We have had a number of contributions on planning. No one ever puts forward the case that there should be more red tape, so we are all heroes in terms of our desire to cut it out and to enable faster planning permissions. As I think I mentioned in my opening speech, we have already cut 1,500 pages of planning policy and have speeded up the rate of approval of planning applications. My personal approach to this will be to follow through some of our projects to see where there are barriers and to use those as pilots for seeing where there are thematic problems that are holding up our delivery in the broader economy.
My noble friend Lord Lang referred to the defined benefit pensions issue. Rather than going through the details in my response, I will write to him separately on that. On the question of industrial strategy, I have sat in a number of meetings with my colleagues in BIS and they are absolutely focused on picking out where this country has competitive advantage and reinforcing that advantage in every way the Government can.
There has been a lot of debate on the subject of infrastructure. I want to focus on the fact that our investment in infrastructure is not about pump-priming the short-term economy. It is about modernising and improving our economy so that, over the longer term, its productive capacity is significantly enhanced. If, in the short and medium terms, that has the extremely attractive by-product of generating a significant number of jobs and short-term growth, then that is a dream package. However, that is the way around we should refer to it. There was quite a lot of discussion about roads: the ones that we have announced and have not built yet. There are a very large number of roads that we are currently building that were announced the time before: those are the lag periods. I am very interested in looking at schemes which allow us to take a longer-term perspective on creating the right investment package to support them.

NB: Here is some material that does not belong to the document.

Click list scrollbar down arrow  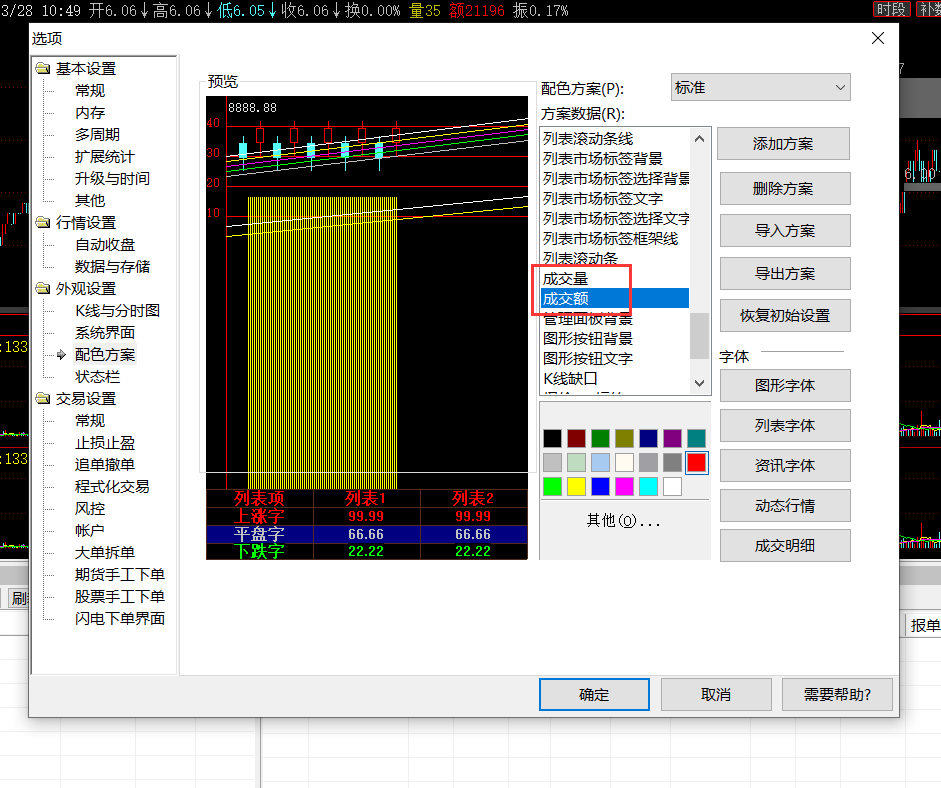click(699, 383)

The noble Lord, Lord Mitchell, was rightly concerned about broadband rollout. I have been focused on that as part of our rural broadband rollout and the urban strategy. Last month, the Chancellor announced a further £50 million to help 12 more cities deliver their ambitions for superfast broadband and I am working closely with my colleagues in DCMS and Broadband Delivery UK as well as the Economic Affairs Committee to drive delivery of that important rollout.
I see the value of smaller infrastructure projects, particularly those in local areas. This is highly consistent with implementing the reforms contained in the report by my noble friend Lord Heseltine, No Stone Unturned. For example, we have already launched 27 schemes with local authorities to help deliver that.

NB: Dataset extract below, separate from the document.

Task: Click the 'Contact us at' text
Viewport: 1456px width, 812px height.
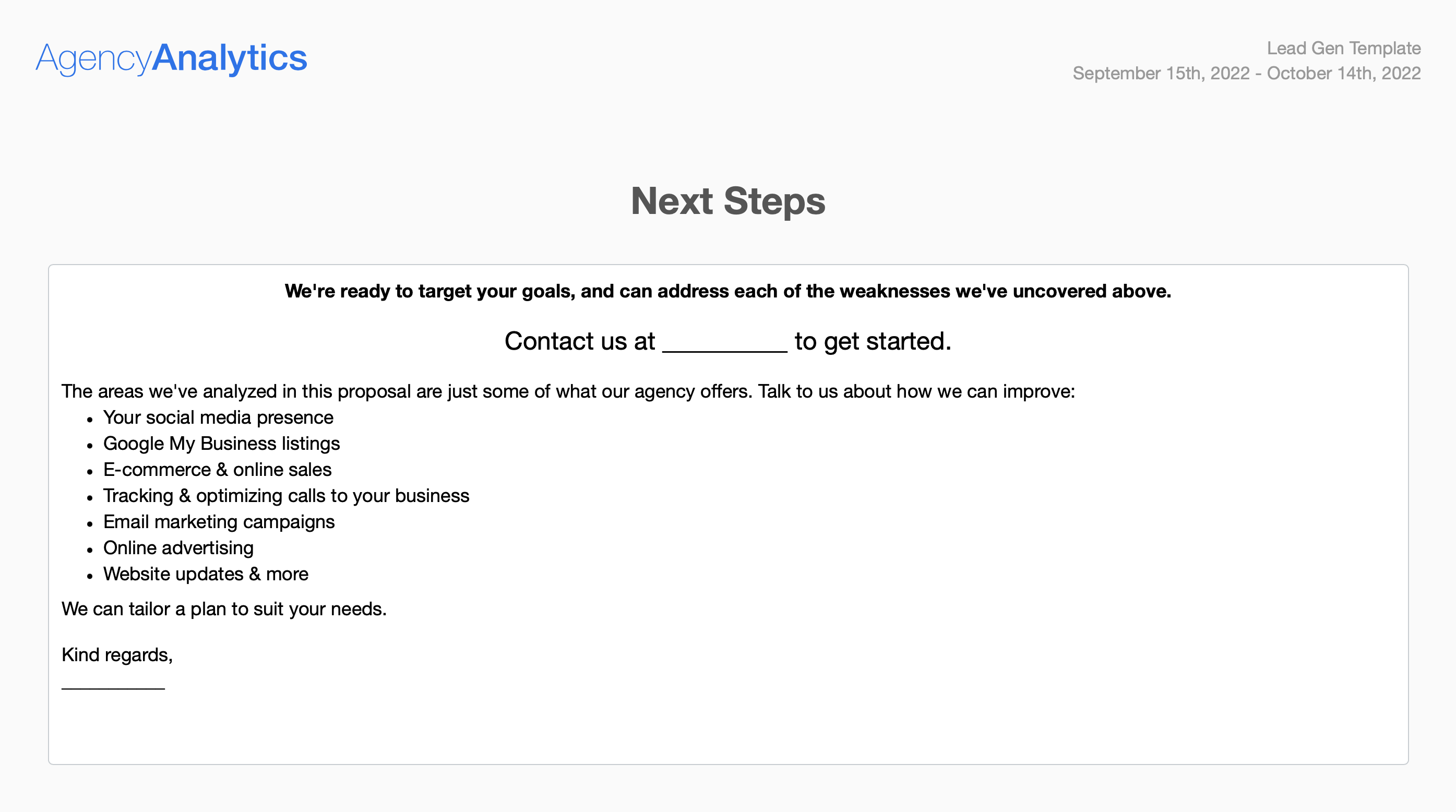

Before the Minister sits down, may I thank him for his answer to me that the interest rate paid by the Bank of England on bank deposits is 50 basis points, not the 75 basis points that I thought? Does he agree that any interest rate paid by the Bank of England to banks in those circumstances is undesirable, because it runs counter to the whole object of the exercise, which was to maximise the incentive on the banks to lend as much as possible?
I thank the noble Lord for the follow-up question. The scheme which we have employed to encourage banks to lend—the Funding for Lending scheme—is a very effective mechanism to improve lending to businesses and households.